Aside from schemes developed to detect a single abnormality, there are efforts towards broad frameworks that detect multiple abnormalities, such as blood, erythema, polyps, ulcers and villous edema[18-24]. Nevertheless, none of them deals with less straightforward lesions created by CD inflammations. It is unquestionable that detecting multiple abnormalities is important for an overall computer-assisted diagnosis tool, but it is crucial that all abnormalities are equally detected properly. This is extremely challenging and not achieved in any of the aforementioned techniques, where ulcer detection results are rather low. There is no one-size-fits-all approach, particularly for CD lesions and ulcerations that exhibit huge diversity in appearance, with attributes (color, texture, size) varying significantly over severity and position.

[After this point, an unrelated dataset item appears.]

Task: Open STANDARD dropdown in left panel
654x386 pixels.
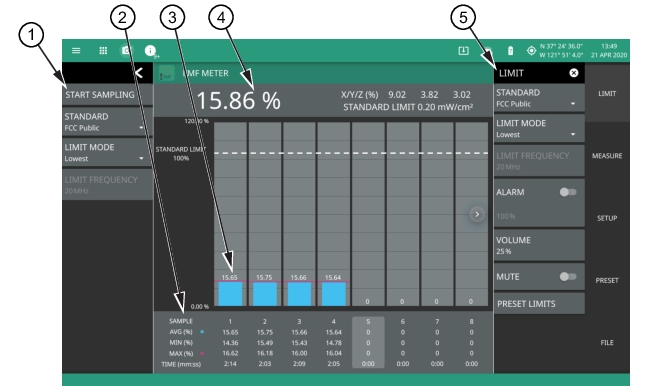Action: tap(107, 122)
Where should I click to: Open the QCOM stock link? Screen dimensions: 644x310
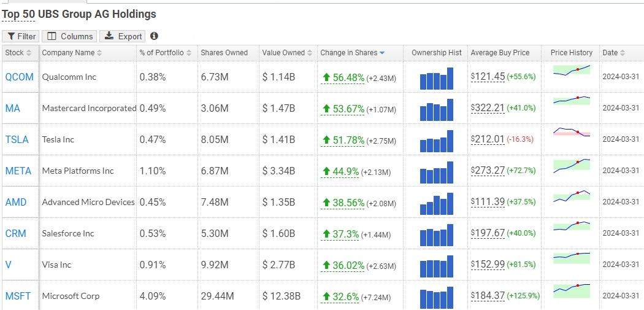click(x=19, y=77)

From a methodological validation point of view, a serious limitation of the preceding efforts is the employment of quite small databases (<250 images instead of >500[7]), which are often unbalanced and not described in detail (severity, incorporation of confusing tissue). Moreover, the inclusion of multiple instances from the lesion taken in the very same region within the GT that exhibit high similarity is a possible source of overfitting and virtual optimistic results. Last but not least, none of the published approaches validates the performance against the severity of lesions, apart from[17], where lesion severity classification takes place.
MATHEMATICAL BACKGROUND
Curvelet Transform
Curvelet space is the core of HAF section of the proposed scheme that aims to spotlight the structural and textural characteristics of CD lesions and facilitate feature extraction. Among the most popular methods for characterizing the textural appearance of surfaces are wavelets and curvelets that offer multi-resolution analysis. The rationale for engaging multi-resolution analysis in WCE images is that CD lesions are characterized by great variations in appearance in terms of scale, shape, size, illumination and orientation. Additionally, the images contain a significant amount of background variation. Consequently, a robust tool is needed that is able to capture structural/textural data in various scales and directions.
Wavelets have been commonly used for multi-resolution two-dimensional (2D) signal analysis. The power of wavelet transform (WT) rests on its ability to successfully capture point singularities, for piecewise smooth functions in one dimension (1D). Unfortunately, this is not the case in two dimensions. In essence, 2D piecewise smooth signals, such as images, exhibit 1D singularities (edges) that cannot be efficiently described by wavelets. That is, edges separate smooth regions and while they are discontinuous across, they are typically smooth curves. In the 2D case, wavelets are produced by a tensor product of 1D wavelets and, thus, are good at describing discontinuities at edge points, but cannot capture the smoothness along edges. In other words, WT isolates directional data that only capture horizontal, vertical and diagonal structures in an image. Such a directional selectivity is not sufficient to describe medical images.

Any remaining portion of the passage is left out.